Anti-lockdown scientists were viewed as having ‘fringe’ ideas because those calling for draconian restrictions had more followers on social media, a study has shown.
Professor John Ioannidis, of Stanford University, an expert in data science and the reliability of research, studied the expertise of authors who signed the Great Barrington Declaration (GBD) compared with signatories of the John Snow Memorandum.
…In an article published in BMJ Open Research, he found that both letters were authored by very influential experts, but that the John Snow Memorandum authors had a far greater reach on social media, which made it appear that their view had more support.

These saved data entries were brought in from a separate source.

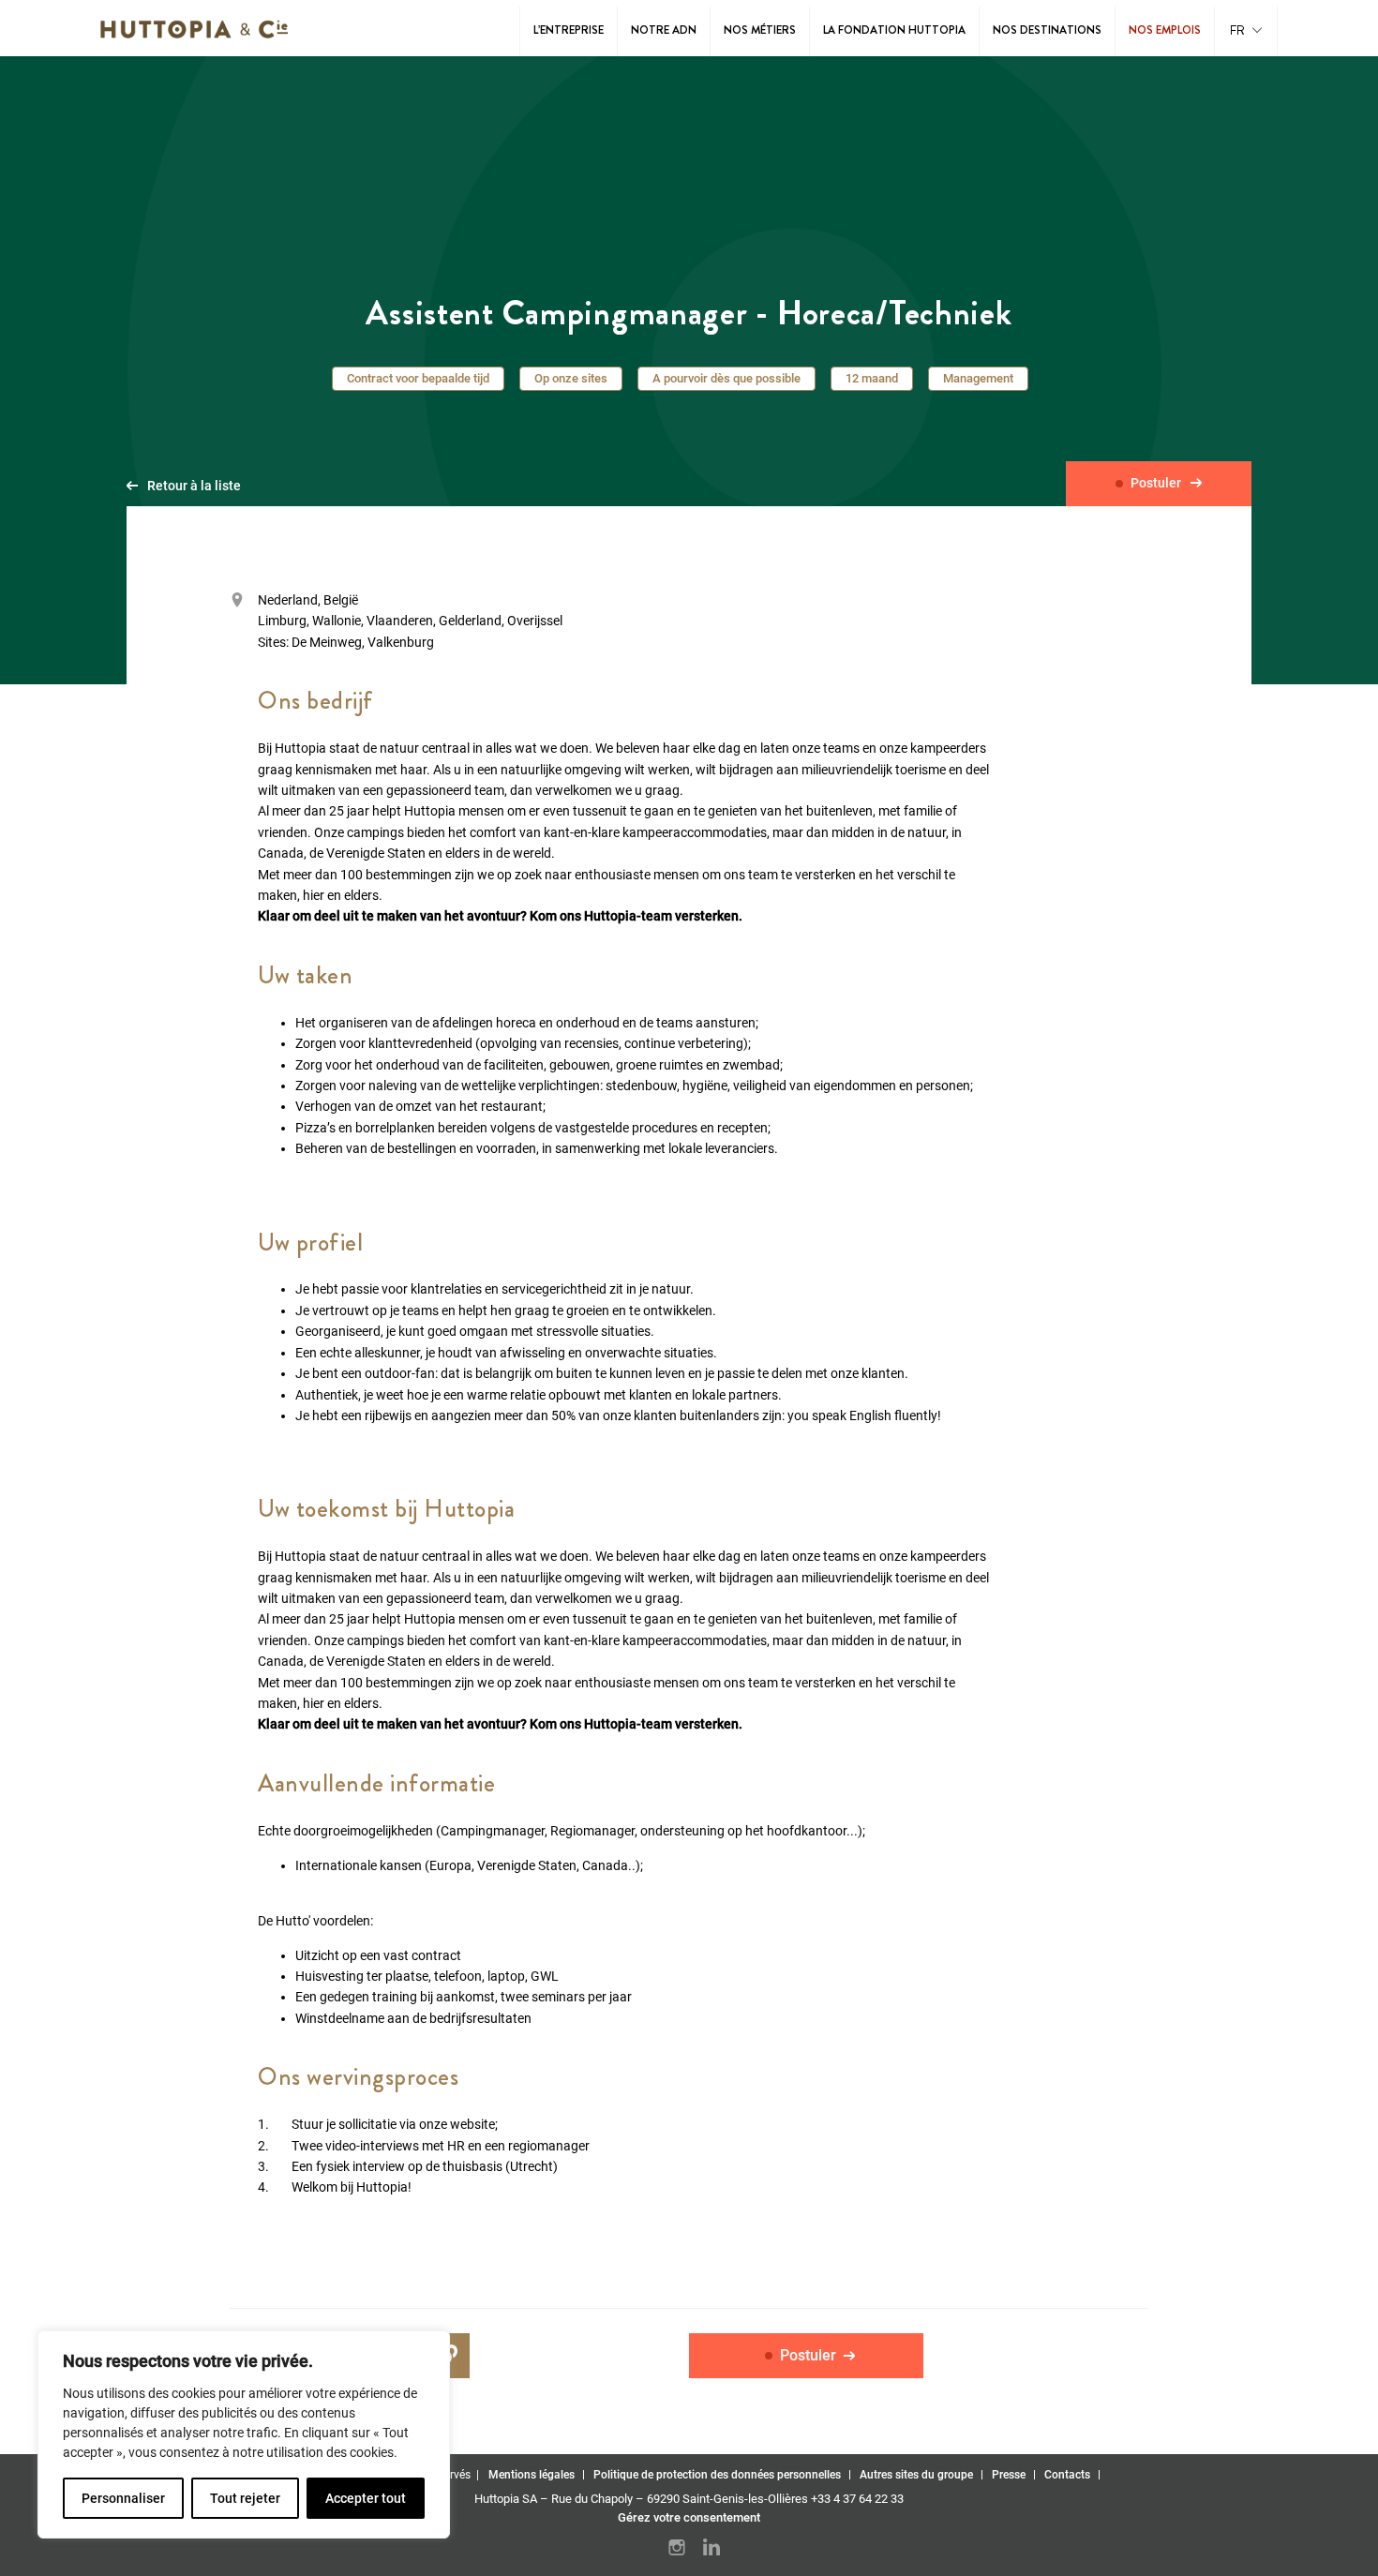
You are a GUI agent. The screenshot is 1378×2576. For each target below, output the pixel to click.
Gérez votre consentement (689, 2517)
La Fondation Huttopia (894, 30)
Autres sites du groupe (916, 2474)
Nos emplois (1165, 30)
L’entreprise (568, 30)
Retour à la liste (194, 486)
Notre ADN (663, 30)
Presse (1009, 2474)
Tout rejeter (245, 2498)
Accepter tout (365, 2498)
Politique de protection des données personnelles (717, 2474)
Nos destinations (1047, 30)
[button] (1246, 31)
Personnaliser (123, 2498)
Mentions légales (531, 2474)
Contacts (1067, 2474)
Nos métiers (760, 30)
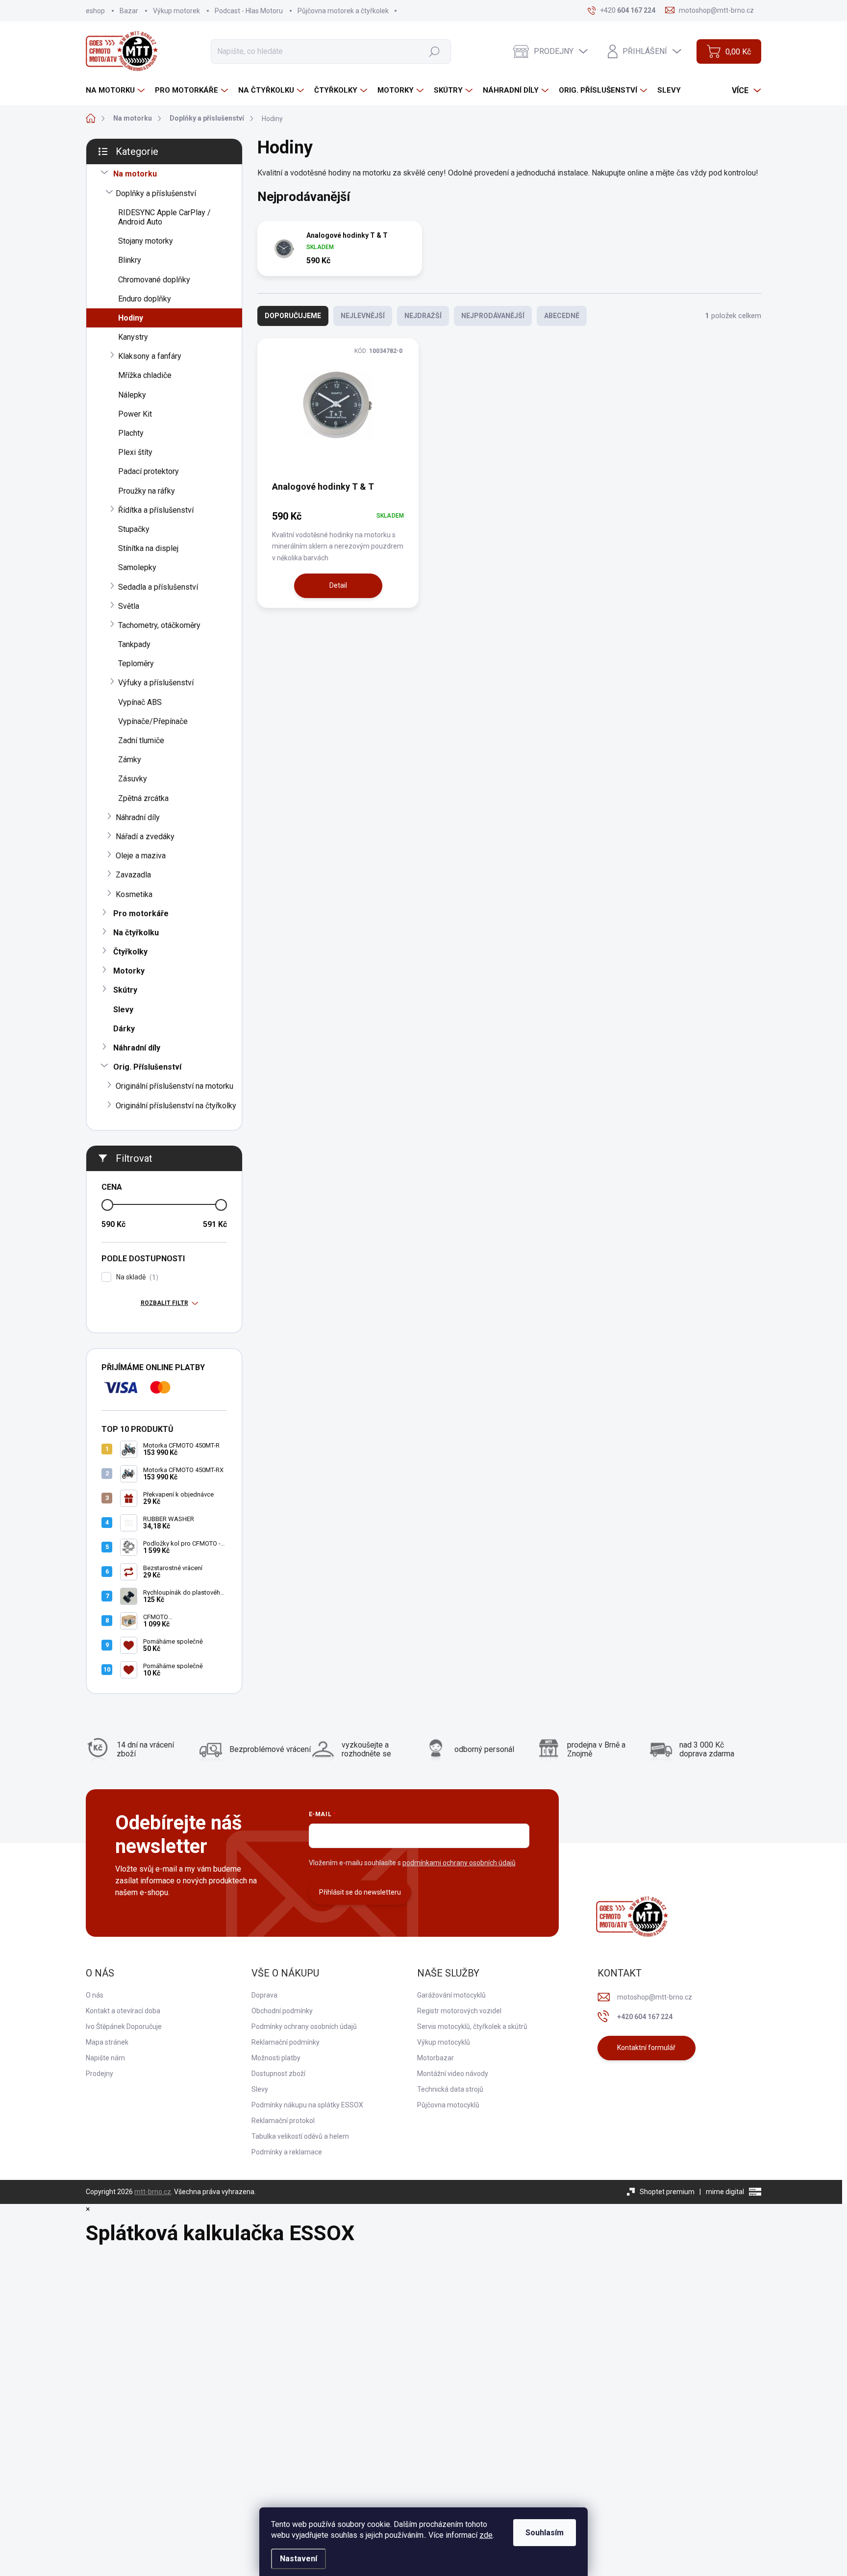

…Prof Ioannidis concluded: “Both the Great Barrington Declaration and John Snow Memorandum include many stellar scientists, but JSM has far more powerful social media presence and this may have shaped the impression that it is the dominant narrative.
Results Among the 47 key GBD signatories, 20, 19 and 21, respectively, were top-cited authors for career impact, recent single-year (2019) impact or either. For comparison, among the 34 key JSM signatories, 11, 14 and 15, respectively, were top cited. Key signatories represented 30 different scientific fields (9 represented in both documents, 17 only in GBD and 4 only in JSM). In a random sample of n=30 scientists among the longer lists of signatories, five in GBD and three in JSM were top cited. By April 2021, only 19/47 key GBD signatories had personal Twitter accounts versus 34/34 of key JSM signatories; 3 key GBD signatories versus 10 key JSM signatories had >50 000 Twitter followers and extraordinary Kardashian K-indices (363–2569). By November 2021, four key GBD signatories versus 13 key JSM signatories had >50 000 Twitter followers.
Conclusions Both GBD and JSM include many stellar scientists, but JSM has far more powerful social media presence and this may have shaped the impression that it is the dominant narrative.